Reuse those exact tools and their existing config. The hook should call the same eslint/ruff/prettier the team already runs, not a new one with different rules.

Step 2 — Pick the mechanism (match, don't impose)

  • A config already exists → extend it. Add missing checks to the current .pre-commit-config.yaml / lint-staged block.
  • JS/TS repo, nothing yet → Husky + lint-staged (lint-staged already runs only on staged files — that's the whole point).
  • Python or polyglot repo, nothing yet → the pre-commit framework (.pre-commit-config.yaml); it pins hook versions and handles staged-only runs.
  • Tiny/no package manager → a native .git/hooks/pre-commit script. Note that native hooks aren't shared by git, so Step 5 must check it into the repo and add an install step.
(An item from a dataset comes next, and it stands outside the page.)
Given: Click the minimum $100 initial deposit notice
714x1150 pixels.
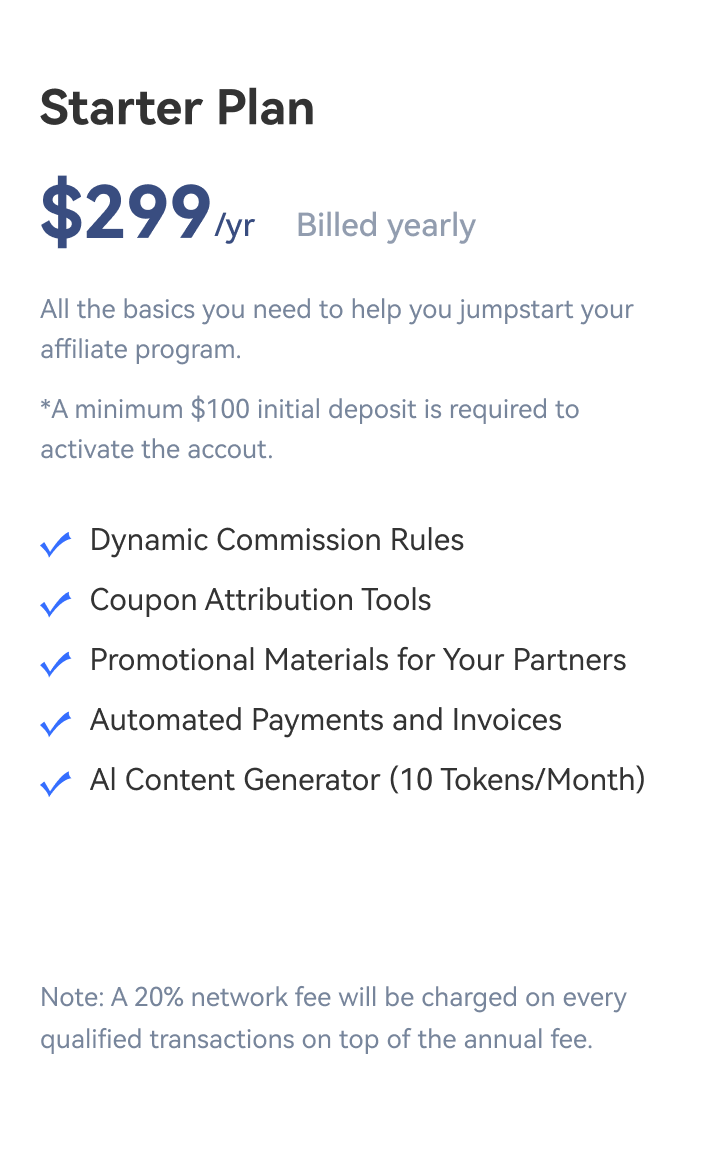Looking at the screenshot, I should [310, 409].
State your choice and why in one line.

Step 3 — Configure fast, staged-only checks

Wire these against staged files only, fastest-failing first:

  1. Secret scan — block committed credentials with gitleaks protect --staged or pre-commit's detect-secrets. This is the one check worth running first; a leaked key can't be un-pushed.
  2. Format (auto-fix) — run the formatter in write mode on staged files, then re-stage them (prettier --write, ruff format, gofmt -w). Auto-fixing beats rejecting the commit over whitespace.
  3. Lint — only the staged files (eslint, ruff check, golangci-lint run); enable --fix where the linter's fixes are safe.
  4. Typecheck — only if it's fast on the changed scope. tsc is whole-project and often too slow for the commit path; if so, leave it to CI rather than degrading the commit experience.
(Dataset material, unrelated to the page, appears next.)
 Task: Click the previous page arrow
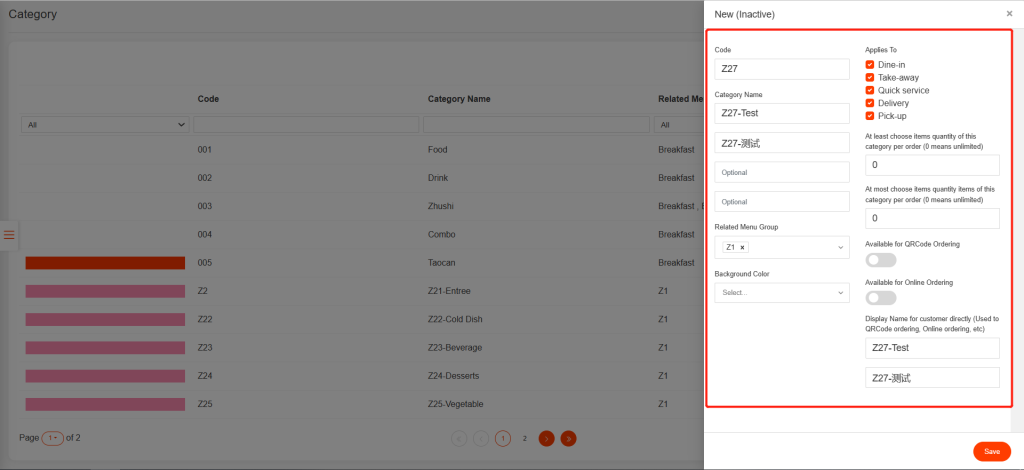(x=481, y=438)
With lint-staged, the staged-file list is passed to each command automatically. With the pre-commit framework, set pass_filenames: true (the default) and scope with files:/types:.

WARNING

The hook must operate on staged content only. If a tool reads the working tree instead of the index, a developer can stage a clean version, leave a broken version unstaged, and the hook passes on code that won't be what's committed. lint-staged and the pre-commit framework stash unstaged changes to avoid exactly this — a raw native hook does not, so handle it explicitly there.

Step 4 — Keep the slow stuff in CI

Do not put the full test suite, full-repo typecheck, or a full build in the commit hook. Confirm those run in CI (check .github/workflows/); if a needed check is missing there, name the exact job that should run it (lint, typecheck, full tests on push/PR) and flag that it belongs in CI, not the commit path. A pre-push hook is the acceptable home for a fast smoke subset — never a substitute for CI.

Step 5 — Make it reproducible for the team

A hook that only works on your machine is worthless. Ensure:

  • The config file is committed (.pre-commit-config.yaml, the lint-staged block, .husky/ scripts, or the checked-in native hook + an installer like git config core.hooksPath .githooks).
  • There is one install command a teammate runs after cloning — npx husky (wired via the prepare script in package.json so npm install does it), or pre-commit install.
  • Hook tool versions are pinned (pre-commit rev: tags; devDependencies for JS) so everyone runs identical checks.

Verify it actually fires: stage a deliberately broken file and confirm the commit is rejected, then fix and confirm it passes.

Step 6 — Document the escape hatch

Note in the config or a short README line that git commit --no-verify skips hooks for genuine emergencies (hotfix, mid-rebase WIP). Don't hide it — but pair it with the reminder that CI still enforces the same checks, so bypassing locally only defers the failure.

Report

End with:

  • Files written/changed — config path(s) and any package.json script additions.
  • One-time install command teammates run after cloning (exact command).
  • What runs on commit vs. what's left to CI, and the bypass flag for emergencies.